[TAREFAS PROPOSTAS]:
a: Explique, em uma a três frases, por que a entrevista sobre gestão de riscos de desastres considera necessário "adotar uma abordagem interdisciplinar" nesse tipo de projeto.
b: Prossiga com a entrevista sobre gestão de riscos de desastres a partir da última frase apresentada.

[PÁGINA]:
━━━━━━━━━━━━━━━━━━━━━━━━━━━━━━

Para que os planos de contingência sejam efetivos no Brasil, é fundamental, além de fortalecer a estrutura de gestão de riscos de desastres nas esferas governamentais, dar centralidade à participação comunitária desde o início dos processos projetuais. Isso significa respeitar e valorizar as vivências e saberes das comunidades, criando soluções adaptadas às suas realidades socioeconômicas e ambientais. No projeto do Laboratório Periférico da UnB, coordenado pelas professoras Liza Andrade e Vânia Teles, demandado pela ação Periferia Sem Risco do Ministério das Cidades, estamos desenvolvendo um plano comunitário de gestão e redução de riscos no Sol Nascente, buscando entender os desafios e as necessidades locais para criar estratégias baseadas em soluções naturais e contextuais. Para este tipo de projeto, é necessário também adotar uma abordagem interdisciplinar, reunindo, entre outros, arquitetos, urbanistas, sociólogos, geógrafos, geólogos, engenheiros e representantes das comunidades, garantindo que as decisões sejam fundamentadas em experiências reais e saberes diversos, promovendo a corresponsabilidade e o compromisso ético com o desenvolvimento sustentável e a resiliência comunitária.
O conceito de cidades-esponja é muito apontado quando se trata de eventos climáticos extremos. Como isto se aplica ao Brasil?
O conceito de cidades-esponja, que busca absorver e reter água por meio de elementos naturais e infraestrutura adaptativa, é estratégico para enfrentar eventos climáticos extremos no Brasil, especialmente em áreas urbanas vulneráveis. Durante o meu doutorado no Japão, aprendi que combinar soluções técnicas com a dinâmica natural do território é a chave para cidades resilientes. No Brasil, é necessário desenvolver projetos urbanos que respeitem os elementos naturais do espaço e promovam soluções baseadas na natureza, garantindo proteção e adaptabilidade ao longo do tempo. Isso inclui práticas como áreas verdes urbanas, solos permeáveis e a reestruturação do ciclo da água. A participação ativa das comunidades nesse planejamento é fundamental para entender o comportamento do território e criar soluções que sejam culturalmente relevantes e contextualizadas, aliando o conceito das Soluções Baseadas na Natureza ao método Building Back Better (BBB)², visando reconstruções urbanas mais robustas e resilientes.
Muitos exemplos de planos contra desastres vêm de fora. O que os arquitetos e urbanistas têm feito para valorizar o que é criado e feito aqui?
Os arquitetos e urbanistas brasileiros, aos poucos, têm buscado valorizar os saberes locais e criar soluções adaptadas às particularidades dos territórios e das comunidades. O planejamento urbano deve considerar que a cidade é um espaço compartilhado por todos, respeitando o direito à participação e ao espaço público. No projeto do Laboratório Periférico, estamos desenvolvendo planos comunitários de redução de riscos no Sol Nascente, respeitando as vivências, o conhecimento local e a cultura específica das comunidades. Durante meu pós-doutorado no GRID/CEPED-RS, focamos em estratégias de mapeamento das vulnerabilidades das comunidades e no desenvolvimento de planos integradores e participativos, destacando a importância das colaborações entre profissionais de diversas áreas e das comunidades. Essa abordagem busca combinar saberes técnicos e comunitários, promovendo soluções urbanas mais robustas e que respeitam o direito à cidade e os interesses das comunidades.

━━━━━━━━━━━━━━━━━━━━━━━━━━━━━━

[DADOS FORNECIDOS]:
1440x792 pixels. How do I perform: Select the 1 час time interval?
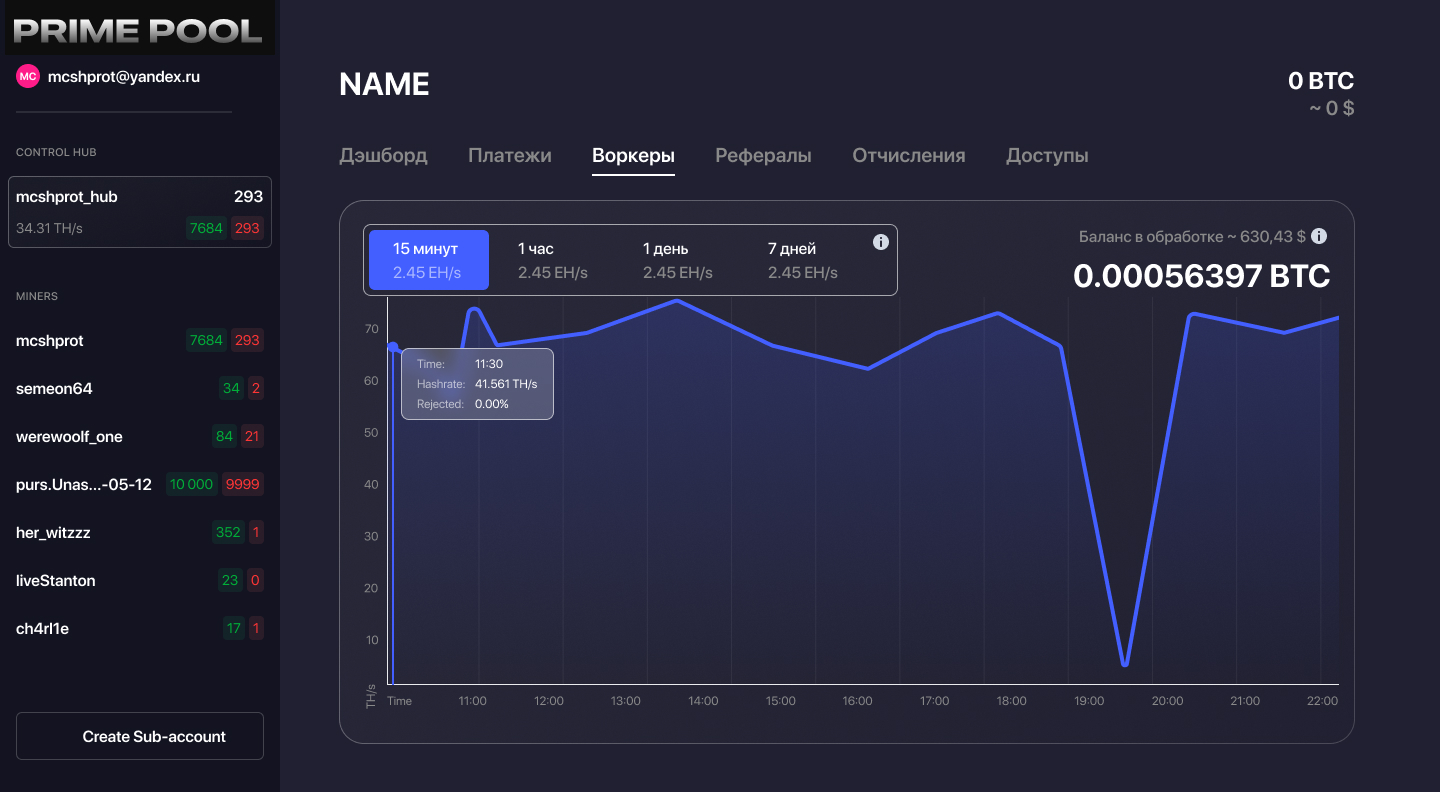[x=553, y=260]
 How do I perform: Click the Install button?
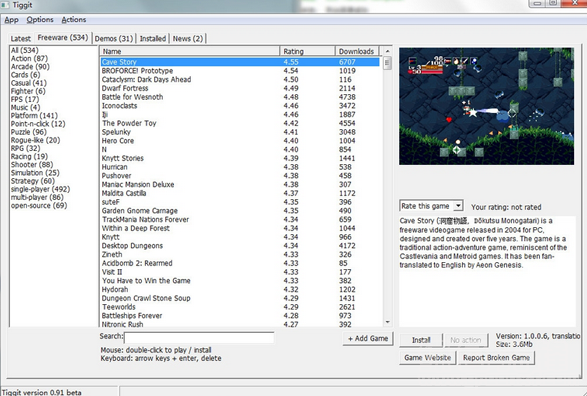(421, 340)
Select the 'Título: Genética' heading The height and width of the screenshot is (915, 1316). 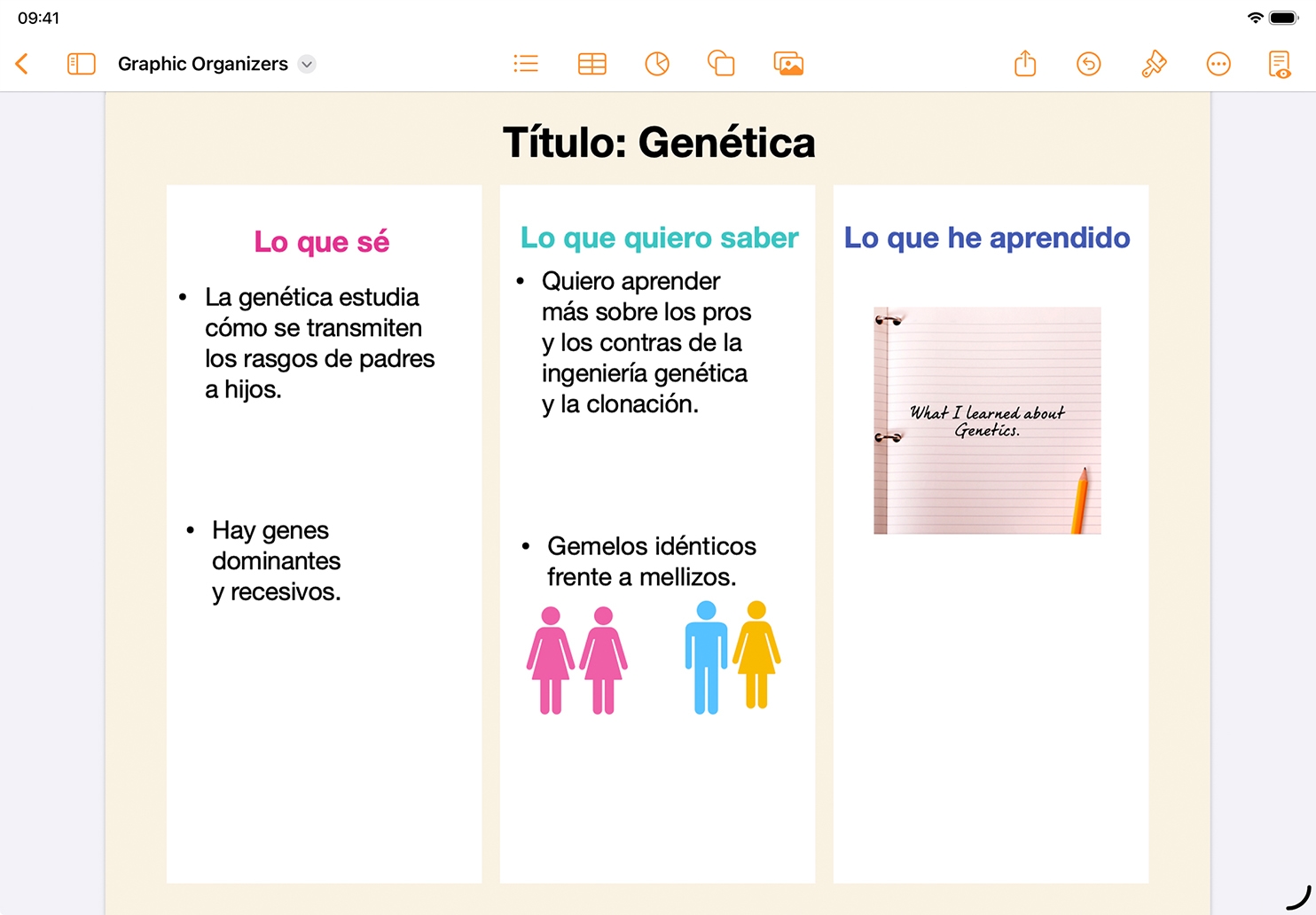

━━━━━━━━━━━━━━━━━━━━━━━━━━━━━━

[RESPOSTAS]:
a: Reunir arquitetos, urbanistas, sociólogos, geógrafos, geólogos, engenheiros e representantes das comunidades garante que as decisões sejam fundamentadas em experiências reais e saberes diversos. Assim se promovem a corresponsabilidade e o compromisso ético com o desenvolvimento sustentável e a resiliência comunitária.

b:
Quais são os impactos dos eventos climáticos para as pessoas de baixa renda?
As comunidades de baixa renda frequentemente enfrentam os maiores impactos das mudanças climáticas, devido à infraestrutura inadequada, às vulnerabilidades e ao desconhecimento dos riscos ambientais. No projeto do GRID/CEPED-RS, percebi a importância das estratégias de planejamento urbano participativo para fortalecer a resiliência dessas comunidades. No Laboratório Periférico da UnB, estamos criando planos de contingência que consideram os saberes das comunidades e soluções baseadas na natureza, visando proteção e adaptabilidade. É fundamental que o planejamento urbano esteja alinhado ao direito à cidade e ao desenvolvimento de políticas públicas inclusivas e adaptativas, garantindo acesso à infraestrutura resiliente e promovendo a corresponsabilidade entre a gestão pública e os habitantes.
O que torna a pesquisa especial para você?
A pesquisa é um meio de unir teoria e prática, criando conexões entre conhecimento técnico e experiência comunitária. Cada projeto em que estive envolvida, seja no GRID/CEPED-RS, no Laboratório Periférico ou no Japão, representou uma oportunidade única de aprender diretamente com aqueles que experienciam os desafios urbanos e territoriais no dia a dia. Para mim, a pesquisa significa respeitar o saber local e entender os elementos naturais e culturais para criar soluções urbanas que sejam adaptativas, resilientes e fundamentadas na participação ativa das comunidades. É um compromisso ético e social com o desenvolvimento sustentável e a transformação urbana, promovendo cidades inclusivas e respeitosas ao meio ambiente e à diversidade cultural.
O que é preciso para que as novas gerações de profissionais aprendam a respeito do tema?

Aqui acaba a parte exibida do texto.